Verato Project



WÄLDCHENGARTEN - reservated CD-R  WÄLDCHENGARTEN - reservated CD-R
cat-nr: verazität: 042, release date: Jan. 2006, ltd.-edition: 60, mp3


`Reservated´ is the result of a sounds-and-words event held by Lyd og Litteratur in Aarhus, Denmark in 2003. The recordings are the `soundtrack´ to parts of a book written by Christian Haun.
 
   

`Wäldchengarten from Denmark. For years now they have been going strong. 'Reservatet' is an older project, from 2003, when they were asked to put some music to a book of the same name by Christian Haun. Some excerpts are reprinted on the cover, but it's hard to tell what the book is about. The music is one piece of thirty minutes of what seems to me a duo of guitar playing. Strumming and bowing the strings, the two brothers that form Wäldchengarten play a heavy version of post-rock. Long sustained sounds form a the backbone of the piece, but the distortion pedals are never far away here, making this into quite a massive drone party. Maybe a bit too heavy for the real drone purists out there, but perhaps it fits the book well? It's less refined than their previous release 'Electrical Bonding' (see Vital Weekly 465), but as said this is a work from before that.

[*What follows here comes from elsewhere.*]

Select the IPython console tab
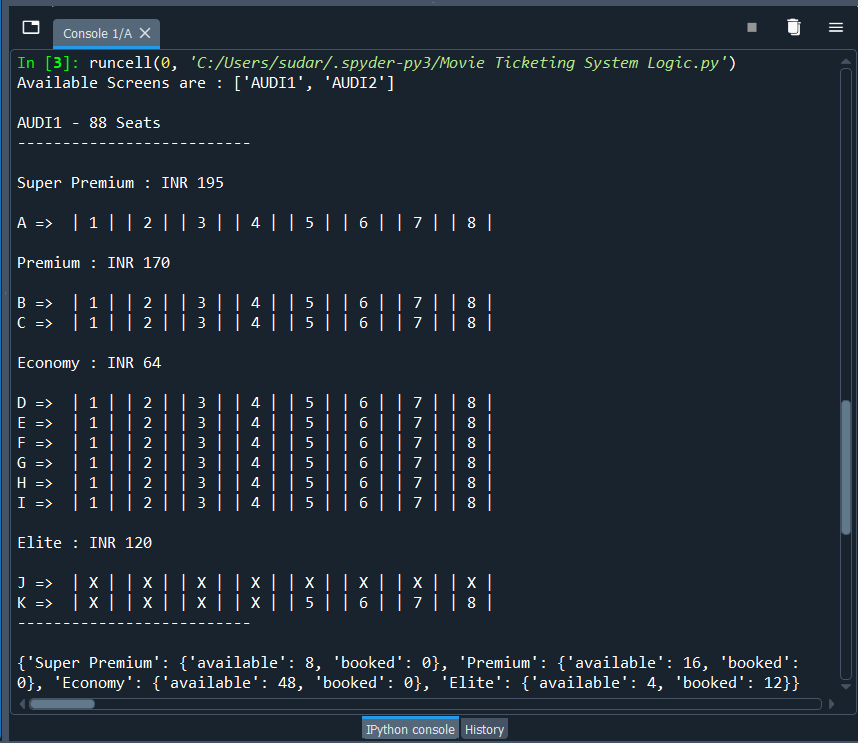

Maybe something for the real diehards.´

by frans de waard @ vital weekly


This excellent release was composed as the soundtrack to certain sections of ‘Reservatet,’ a book by the Danish writer Christian Haun. The piece was featured at a sounds-and-words event held by Lyd og Litteratur in Aarhus, Denmark on 2003.
The excerpt from the book contained in the booklet chronicles the experience of a young woman who has recently gone through the often-traumatic experience of an abortion. As she attempts to return to her normal life, she realizes that she is agoraphobic and has difficulty relating to other people. She comes to understand that she fears people, and in spite of her efforts to explain her feelings to her doctor, she lies about the abortion, about the intensity of her fears, and about the voice that comes from within her head.
The music itself is a gorgeous, 30-minute composition. The beginning of the piece moves from deep sepulchral drones to tolling bells and chimes, the echoed facets of madness and loneliness. One can perfectly picture a young woman alone in her room, clinging to the shadows with as much tenacity as she clings to her bedclothes, afraid of the world beyond the doorways.
As high-pitched peals vibrate the room, she sees something move in her periphery, something falls to the floor and clatters. The creeping panic of schizophrenia is represented as a fugue of jittering violins. Creaking bows move across suffering strings, and the drones return, this time underscored by looped guitar strokes. Tension builds and she stands slowly, moving across the apartment searching from room to room for this invisible invader. The voice speaks; it’s the world that is sick, it tells her, not you.
The deep, menacing vibrations grow louder, darker, and finally fade into bright blooms of sound that call to mind spring and rebirth, sunlight reflects in the glass of her window and calmness overtakes her. She sits down at the dining room table and hums to herself. Gliding across the morning horizon, the drones soar and pitch, locked in a dance with this glimmering, echoed guitar refrain.
From here the darkness rises again, and comes to blot out all light, swallowing everything beyond her windows, until she is left with herself and her sickness, convinced by the voice that it is not she, but the world that is unhealthy. Truly epic.